Thursday, June 26, 2014

21-Year-Old Wisdom.

Last night, after work, we have a friend over to watch movies and eat snacks with us. A typical lazy night, except that this is a particular friend: someone I've had a gigantic crush on for years every time I come up here.
And it is so so lovely: I play him a new tune, we all laugh our heads off at the movies, he and I sit together in the growing dark on the same couch for about 3 hours, we walk some of the way home together (I'm house-sitting), and never do we run out of things to talk about because we never do. Even though we do nothing at the end of our walk together but say "good night" and walk away I am in a daze afterwards, like someone who's drunk too much champagne.
But when I'm back in the Panabode kitchen talking to my best friend about him this morning and I say half-joking, "I wish I didn't have such a crush on him," she replies kindly "I wish you didn't either. Because he's a really nice guy and he's fun to hang out with, but I was watching his body language with you and I don't think he's interested." And the truth that was floating around my head in a big ugly bubble pops with an ugly splat and tears spring into my eyes. "It's okay, we'll wear him down, we'll keep inviting him over..." my friend says, still so kind, and I say sadly "I don't want to wear anyone down" and then although I try to stop them, the tears come for real.
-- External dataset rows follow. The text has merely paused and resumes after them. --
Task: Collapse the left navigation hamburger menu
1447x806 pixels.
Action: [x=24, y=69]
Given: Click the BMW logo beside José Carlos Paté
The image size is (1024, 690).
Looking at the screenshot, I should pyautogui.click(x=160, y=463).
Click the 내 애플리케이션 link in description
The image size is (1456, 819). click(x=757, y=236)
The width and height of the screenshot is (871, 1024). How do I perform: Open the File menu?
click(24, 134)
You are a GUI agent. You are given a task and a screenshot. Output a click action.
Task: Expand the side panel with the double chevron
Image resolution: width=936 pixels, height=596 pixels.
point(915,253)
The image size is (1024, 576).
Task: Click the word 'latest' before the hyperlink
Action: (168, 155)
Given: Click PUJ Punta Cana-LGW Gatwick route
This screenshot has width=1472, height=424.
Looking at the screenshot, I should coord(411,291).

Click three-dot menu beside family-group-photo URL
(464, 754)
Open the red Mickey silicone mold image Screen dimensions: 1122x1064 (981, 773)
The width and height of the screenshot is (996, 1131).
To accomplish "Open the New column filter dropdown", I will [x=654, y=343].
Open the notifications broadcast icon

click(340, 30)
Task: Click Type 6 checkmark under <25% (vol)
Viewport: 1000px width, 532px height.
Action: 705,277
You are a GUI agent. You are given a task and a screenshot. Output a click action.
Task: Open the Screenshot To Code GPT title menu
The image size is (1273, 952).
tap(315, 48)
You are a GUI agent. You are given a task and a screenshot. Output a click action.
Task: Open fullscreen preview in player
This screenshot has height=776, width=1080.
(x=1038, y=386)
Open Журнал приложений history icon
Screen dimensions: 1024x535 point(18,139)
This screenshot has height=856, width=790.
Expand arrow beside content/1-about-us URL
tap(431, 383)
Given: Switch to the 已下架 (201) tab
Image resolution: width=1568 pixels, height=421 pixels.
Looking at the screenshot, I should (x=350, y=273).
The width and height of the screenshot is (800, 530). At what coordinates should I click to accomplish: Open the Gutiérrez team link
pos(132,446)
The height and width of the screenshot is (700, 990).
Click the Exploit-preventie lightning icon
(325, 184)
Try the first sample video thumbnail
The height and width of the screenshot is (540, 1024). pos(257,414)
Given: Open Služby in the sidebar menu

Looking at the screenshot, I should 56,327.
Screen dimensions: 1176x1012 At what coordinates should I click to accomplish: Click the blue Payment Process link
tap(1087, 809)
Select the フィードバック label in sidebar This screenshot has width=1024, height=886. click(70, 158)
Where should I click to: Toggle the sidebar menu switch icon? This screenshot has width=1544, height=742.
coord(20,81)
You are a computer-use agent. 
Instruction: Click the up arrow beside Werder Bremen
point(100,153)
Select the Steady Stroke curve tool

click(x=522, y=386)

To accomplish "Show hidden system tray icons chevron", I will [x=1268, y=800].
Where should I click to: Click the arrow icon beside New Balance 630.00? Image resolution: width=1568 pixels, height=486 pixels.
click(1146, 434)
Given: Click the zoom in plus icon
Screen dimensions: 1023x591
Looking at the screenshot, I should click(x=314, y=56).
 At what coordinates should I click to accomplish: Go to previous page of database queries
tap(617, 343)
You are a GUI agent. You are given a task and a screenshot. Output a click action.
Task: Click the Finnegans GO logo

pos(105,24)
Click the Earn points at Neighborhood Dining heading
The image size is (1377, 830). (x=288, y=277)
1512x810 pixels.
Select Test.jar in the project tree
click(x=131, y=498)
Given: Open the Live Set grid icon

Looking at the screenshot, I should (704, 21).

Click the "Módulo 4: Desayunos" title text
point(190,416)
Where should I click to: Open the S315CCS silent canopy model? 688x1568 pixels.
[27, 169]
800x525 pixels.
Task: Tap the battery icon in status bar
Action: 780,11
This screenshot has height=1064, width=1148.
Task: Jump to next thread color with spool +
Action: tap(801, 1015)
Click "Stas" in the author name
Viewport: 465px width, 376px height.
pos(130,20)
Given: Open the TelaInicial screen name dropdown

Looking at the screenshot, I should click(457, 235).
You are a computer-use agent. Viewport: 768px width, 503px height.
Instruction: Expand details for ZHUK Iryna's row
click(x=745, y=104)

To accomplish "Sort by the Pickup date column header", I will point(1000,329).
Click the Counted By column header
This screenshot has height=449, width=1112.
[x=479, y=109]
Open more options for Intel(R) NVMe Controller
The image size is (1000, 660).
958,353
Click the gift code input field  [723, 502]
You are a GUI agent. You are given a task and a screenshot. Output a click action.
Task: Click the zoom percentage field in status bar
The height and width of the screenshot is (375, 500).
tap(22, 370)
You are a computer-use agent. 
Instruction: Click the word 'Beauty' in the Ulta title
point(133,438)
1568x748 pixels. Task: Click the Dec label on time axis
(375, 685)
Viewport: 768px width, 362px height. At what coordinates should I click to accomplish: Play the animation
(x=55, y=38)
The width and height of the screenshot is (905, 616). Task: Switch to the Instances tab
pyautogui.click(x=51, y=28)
This is the same friend who held me and comforted me and talked me through a horribly stressful breakup last summer and I know she loves me and wishes me nothing but happiness and love, fluffy kittens and unicorns; I know that she is fiercely sad on my behalf: why wouldn't he like you, he's crazy not to! I also know that she is not the Oracle and that she may be wrong, but my instincts tell me that, at least for now, she is rightrightright and it hurts, just like it hurts every time. The only things that make it better are the old standbys Age and Experience, who tell me to suck it up, enjoy my friends who love me in spite of my faults, enjoy my work, which is basically getting paid to sing and be a goofball, enjoy my health and strength; enjoy this moment and the moment after it and keep breathing and sleeping well and distracting myself until the pain of not being noticed, of not being visible to someone, dies down again.  And even shittier is having to distance myself from someone I really genuinely like and love to talk to, an intoxicating (to me) combination of smart and silly, all because I can't just be happy with friends instead of lovers.
My 21-year-old roommate is far wiser than me. "Stop having so many expectations," he counsels the lovelorn ladies of the Panabode, we who variously mourn our limited prospects in this small town. He already knows more than us: that it's best to accept whatever happens; that if you want too much you run the risk of losing it all. He isn't the first person to tell me this; the last one was my latest ex, as he and I watched our fragile relationship drown under the weight of all those expectations I had.
So, I guess I stop trying. It's not possible to turn off the wanting, but it is possible to stop banging my head against this particular brick wall over and over again. My young friend recently stopped a long-distance (and very new and uncertain) relationship because he was finding that the constant pining for something he couldn't have was preventing him from enjoying the experience of being here. If he's smart enough to focus on the here and now, I hope I can be too. I'll sleep long and well tonight, wake up feeling more like myself tomorrow. I'll take the pain of not being special to someone, and put it into our afternoon show, into a character who knows that all too well. And I'll keep finding the joy in everything I do, because to do otherwise would be to give away my power.